TASK GOAL >>
Give the lines from the line with "has width=640, height=480." to the line with "metal-surface-image-dark is located" again, swapping "particular" for "specific" and leaving everything else unchanged.

----- SUPPLIED DATA

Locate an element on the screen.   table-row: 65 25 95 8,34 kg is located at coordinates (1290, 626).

----------
----- SUPPLIED DATA

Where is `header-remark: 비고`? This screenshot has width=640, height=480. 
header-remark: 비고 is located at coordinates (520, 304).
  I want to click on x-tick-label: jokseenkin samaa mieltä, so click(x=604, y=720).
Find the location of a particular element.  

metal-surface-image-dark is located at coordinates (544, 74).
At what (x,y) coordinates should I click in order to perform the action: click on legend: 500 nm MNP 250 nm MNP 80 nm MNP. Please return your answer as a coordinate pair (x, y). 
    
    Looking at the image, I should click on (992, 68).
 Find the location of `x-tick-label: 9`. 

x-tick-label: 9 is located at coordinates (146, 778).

----------

TASK RESULT >>
Where is `header-remark: 비고`? This screenshot has width=640, height=480. 
header-remark: 비고 is located at coordinates (520, 304).
  I want to click on x-tick-label: jokseenkin samaa mieltä, so click(x=604, y=720).
Find the location of a specific element.  

metal-surface-image-dark is located at coordinates (544, 74).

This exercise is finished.